INSTRUÇÕES DAS TAREFAS:
a. No trecho sobre os cidadãos irados, qual sigla em alemão corresponde a "Patriotas europeus contra a islamização do Ocidente"?
b. Repita literalmente a parte do trecho sobre os cidadãos irados que começa nas palavras "Há alguns anos" e termina depois das palavras "questão dos refugiados.".
c. Quais grupos, segundo o trecho sobre os cidadãos irados, sentiram medo com o afluxo de cerca de 1 milhão de refugiados? Liste todos.

TRECHO PARA LEITURA:

━━━━━━━━━━

Há alguns anos a Alemanha tem os seus "maldosos cidadãos irados". O Pegida (sigla em alemão para "Patriotas europeus contra a islamização do Ocidente") e, sobretudo, o partido Alternativa para a Alemanha (AfD) articulam essa parcialmente indomada ira em relação à política de Berlim, com ênfase na questão dos refugiados.
Até a vitória eleitoral de Donald Trump nos Estados Unidos, a política e a maioria da opinião pública desabonavam moralmente esses cidadãos. Agora, muitos se dão conta de que nem todos os que se colocam ideologicamente à direita do centro são racistas ou extremistas de direita.
Os cidadãos irados são o resultado provisório de um grau máximo de estranhamento entre a elite governante e certos setores da população. Os partidos estabelecidos praticamente não lhes dão atenção – portanto também não os representam.
E quando começou o afluxo, em parte descontrolado, de cerca de 1 milhão de refugiados para dentro do país, isso provocou medo justamente entre aqueles que já vivem em condições economicamente precárias: os desempregados, os trabalhadores dos setores mal pagos e as famílias que vivem de salários baixos.
Diante desse pano de fundo, as verbas disponibilizadas para receber os refugiados podem ter sido necessárias, do ponto de vista humanitário, mas suas consequências políticas foram devastadoras.
Fato é que o papel do Estado como patriarca provedor está comprometido. Numa época em que a política leva anos para introduzir um salário mínimo, em que as expectativas de aposentadoria despencam, a generosa acolhida dos migrantes é um tema explosivo entre grande parte da população.
Na Alemanha se percebe há anos um ressentimento contra Berlim como "oásis de consenso do bem-estar", que denuncia como homofóbico todo aquele que não seja a favor do casamento gay. Em especial a imprensa mainstream postula, de forma monótona e unilateral, a melhor forma de pensar positivo. Coisa que acaba sendo irritante, de tão obviamente pedagógica.

━━━━━━━━━━

DADOS REGISTRADOS:
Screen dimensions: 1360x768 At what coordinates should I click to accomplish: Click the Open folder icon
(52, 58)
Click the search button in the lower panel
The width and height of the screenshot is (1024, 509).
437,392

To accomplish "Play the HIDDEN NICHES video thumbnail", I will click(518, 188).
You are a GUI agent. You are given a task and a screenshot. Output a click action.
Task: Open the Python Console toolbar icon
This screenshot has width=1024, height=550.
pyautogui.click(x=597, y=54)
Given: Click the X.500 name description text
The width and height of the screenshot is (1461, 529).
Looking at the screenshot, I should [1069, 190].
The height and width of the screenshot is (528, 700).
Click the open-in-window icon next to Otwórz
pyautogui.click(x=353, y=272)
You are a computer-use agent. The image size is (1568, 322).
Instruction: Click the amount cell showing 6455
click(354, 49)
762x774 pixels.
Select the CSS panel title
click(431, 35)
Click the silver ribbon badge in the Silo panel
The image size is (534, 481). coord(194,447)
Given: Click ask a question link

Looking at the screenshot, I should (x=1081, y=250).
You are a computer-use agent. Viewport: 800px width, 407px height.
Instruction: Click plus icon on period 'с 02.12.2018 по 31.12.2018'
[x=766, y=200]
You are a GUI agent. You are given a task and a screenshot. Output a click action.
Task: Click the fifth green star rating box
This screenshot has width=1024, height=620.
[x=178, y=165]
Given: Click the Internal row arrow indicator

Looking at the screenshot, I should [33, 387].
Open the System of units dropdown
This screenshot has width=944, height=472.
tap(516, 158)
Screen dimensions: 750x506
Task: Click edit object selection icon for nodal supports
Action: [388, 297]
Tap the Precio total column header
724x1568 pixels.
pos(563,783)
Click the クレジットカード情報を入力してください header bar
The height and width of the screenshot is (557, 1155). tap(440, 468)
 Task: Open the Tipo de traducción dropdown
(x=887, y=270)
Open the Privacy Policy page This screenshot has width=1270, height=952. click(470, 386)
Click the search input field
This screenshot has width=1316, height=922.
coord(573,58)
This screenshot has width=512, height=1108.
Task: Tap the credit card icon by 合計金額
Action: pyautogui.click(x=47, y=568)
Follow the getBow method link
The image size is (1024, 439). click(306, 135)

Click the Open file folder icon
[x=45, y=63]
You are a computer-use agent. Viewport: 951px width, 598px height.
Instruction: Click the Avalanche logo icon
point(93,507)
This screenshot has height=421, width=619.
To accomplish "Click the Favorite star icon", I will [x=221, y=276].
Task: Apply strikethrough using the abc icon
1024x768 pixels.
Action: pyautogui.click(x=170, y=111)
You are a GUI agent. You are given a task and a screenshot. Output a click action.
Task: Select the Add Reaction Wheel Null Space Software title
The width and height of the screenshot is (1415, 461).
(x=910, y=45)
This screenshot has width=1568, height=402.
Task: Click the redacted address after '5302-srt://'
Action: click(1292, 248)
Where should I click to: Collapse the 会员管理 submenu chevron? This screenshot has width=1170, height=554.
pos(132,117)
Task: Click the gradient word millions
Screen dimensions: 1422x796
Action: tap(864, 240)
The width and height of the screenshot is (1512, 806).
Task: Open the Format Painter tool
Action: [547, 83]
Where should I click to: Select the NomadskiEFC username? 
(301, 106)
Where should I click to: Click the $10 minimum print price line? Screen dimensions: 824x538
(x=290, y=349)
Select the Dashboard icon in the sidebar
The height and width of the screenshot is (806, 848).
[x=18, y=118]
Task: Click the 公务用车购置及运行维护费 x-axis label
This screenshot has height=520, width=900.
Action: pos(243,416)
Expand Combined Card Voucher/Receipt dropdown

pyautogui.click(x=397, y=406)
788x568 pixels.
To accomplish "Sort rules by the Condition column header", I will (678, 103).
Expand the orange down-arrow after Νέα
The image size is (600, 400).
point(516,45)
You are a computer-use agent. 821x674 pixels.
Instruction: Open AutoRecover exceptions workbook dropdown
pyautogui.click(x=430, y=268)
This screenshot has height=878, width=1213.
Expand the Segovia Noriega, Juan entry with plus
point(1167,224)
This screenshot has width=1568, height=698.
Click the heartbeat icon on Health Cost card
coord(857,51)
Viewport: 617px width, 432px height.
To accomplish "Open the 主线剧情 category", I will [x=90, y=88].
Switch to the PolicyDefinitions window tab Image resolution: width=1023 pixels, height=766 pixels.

━━━━━━━━━━

RESPOSTAS DAS TAREFAS:
a. Pegida.

b.
Há alguns anos a Alemanha tem os seus "maldosos cidadãos irados". O Pegida (sigla em alemão para "Patriotas europeus contra a islamização do Ocidente") e, sobretudo, o partido Alternativa para a Alemanha (AfD) articulam essa parcialmente indomada ira em relação à política de Berlim, com ênfase na questão dos refugiados.

c.
- os desempregados
- os trabalhadores dos setores mal pagos
- as famílias que vivem de salários baixos